→ **Material provided**

--*--

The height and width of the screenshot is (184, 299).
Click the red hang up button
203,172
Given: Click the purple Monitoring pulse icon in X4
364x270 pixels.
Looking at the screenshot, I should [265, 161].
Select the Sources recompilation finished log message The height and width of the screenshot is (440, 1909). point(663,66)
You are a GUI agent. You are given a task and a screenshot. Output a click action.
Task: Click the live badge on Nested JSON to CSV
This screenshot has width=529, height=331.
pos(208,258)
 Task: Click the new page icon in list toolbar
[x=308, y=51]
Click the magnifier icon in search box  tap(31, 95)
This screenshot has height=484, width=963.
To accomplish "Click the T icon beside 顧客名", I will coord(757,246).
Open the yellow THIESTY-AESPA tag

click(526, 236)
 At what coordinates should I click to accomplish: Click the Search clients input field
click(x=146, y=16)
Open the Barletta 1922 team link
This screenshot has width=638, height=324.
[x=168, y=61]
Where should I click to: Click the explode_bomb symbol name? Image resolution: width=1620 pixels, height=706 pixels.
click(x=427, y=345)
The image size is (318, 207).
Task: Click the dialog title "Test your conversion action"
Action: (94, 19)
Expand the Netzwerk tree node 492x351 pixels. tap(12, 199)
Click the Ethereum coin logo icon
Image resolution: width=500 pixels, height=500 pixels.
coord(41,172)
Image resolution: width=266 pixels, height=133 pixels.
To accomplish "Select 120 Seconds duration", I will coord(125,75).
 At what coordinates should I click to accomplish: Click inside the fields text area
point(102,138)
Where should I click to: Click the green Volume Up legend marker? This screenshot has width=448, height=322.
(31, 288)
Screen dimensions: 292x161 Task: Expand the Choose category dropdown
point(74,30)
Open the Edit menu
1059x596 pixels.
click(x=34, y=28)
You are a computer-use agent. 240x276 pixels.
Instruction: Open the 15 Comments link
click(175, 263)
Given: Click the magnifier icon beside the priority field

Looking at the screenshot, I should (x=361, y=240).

--*--

→ **The exercise**
Please repeat the records above word for word, covering every one of them.

→ **Full solution**
The height and width of the screenshot is (184, 299).
Click the red hang up button
203,172
Given: Click the purple Monitoring pulse icon in X4
364x270 pixels.
Looking at the screenshot, I should [265, 161].
Select the Sources recompilation finished log message The height and width of the screenshot is (440, 1909). point(663,66)
You are a GUI agent. You are given a task and a screenshot. Output a click action.
Task: Click the live badge on Nested JSON to CSV
This screenshot has width=529, height=331.
pos(208,258)
 Task: Click the new page icon in list toolbar
[x=308, y=51]
Click the magnifier icon in search box  tap(31, 95)
This screenshot has height=484, width=963.
To accomplish "Click the T icon beside 顧客名", I will coord(757,246).
Open the yellow THIESTY-AESPA tag

click(526, 236)
 At what coordinates should I click to accomplish: Click the Search clients input field
click(x=146, y=16)
Open the Barletta 1922 team link
This screenshot has width=638, height=324.
[x=168, y=61]
Where should I click to: Click the explode_bomb symbol name? Image resolution: width=1620 pixels, height=706 pixels.
click(x=427, y=345)
The image size is (318, 207).
Task: Click the dialog title "Test your conversion action"
Action: (94, 19)
Expand the Netzwerk tree node 492x351 pixels. tap(12, 199)
Click the Ethereum coin logo icon
Image resolution: width=500 pixels, height=500 pixels.
coord(41,172)
Image resolution: width=266 pixels, height=133 pixels.
To accomplish "Select 120 Seconds duration", I will coord(125,75).
 At what coordinates should I click to accomplish: Click inside the fields text area
point(102,138)
Where should I click to: Click the green Volume Up legend marker? This screenshot has width=448, height=322.
(31, 288)
Screen dimensions: 292x161 Task: Expand the Choose category dropdown
point(74,30)
Open the Edit menu
1059x596 pixels.
click(x=34, y=28)
You are a computer-use agent. 240x276 pixels.
Instruction: Open the 15 Comments link
click(175, 263)
Given: Click the magnifier icon beside the priority field

Looking at the screenshot, I should (x=361, y=240).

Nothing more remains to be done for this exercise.